Ужин в тот печальный вечер получился скомканным. Над Симоной и ее детьми будто довлел тягостный церемониал, состоявший из длительных пауз, недомолвок и уклончивых взглядов, в то время как они притворялись, что с аппетитом едят. Наконец все разошлись по своим комнатам. В одиннадцать часов дом словно опустел и горела всего одна лампочка — ночник Дориана.

Холодный ветер задувал в открытое окно спальни. Дориан лежал на кровати, уставившись в темноту, и слушал призрачные голоса леса.
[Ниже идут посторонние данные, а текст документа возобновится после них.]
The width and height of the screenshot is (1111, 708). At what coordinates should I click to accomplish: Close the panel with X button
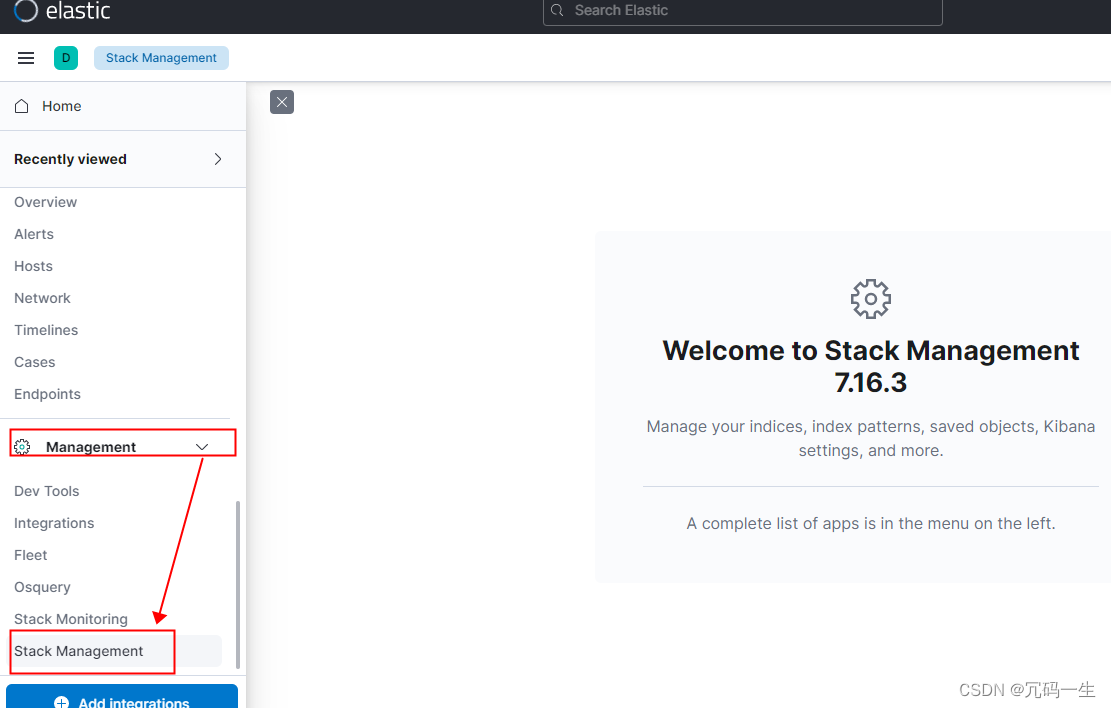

Незадолго до полуночи мальчик погасил свет и приблизился к окну. Темный океан листьев в чаще волновался от дуновения ветра. Дориан пристально вглядывался в толпу теней, водивших хоровод в дебрях леса. Мальчик кожей ощущал, что в темноте творится неладное.

За лесом виднелся зловещий силуэт Кравенмора, в северном крыле светился желтым прямоугольник последнего окна. Неожиданно над лесом вырос мерцающий золотистый нимб. В темных зарослях замелькали огни — отблески факела или фонаря. У мальчика перехватило дыхание. Сверкающие искры то загорались, то гасли, описывая по лесу круги.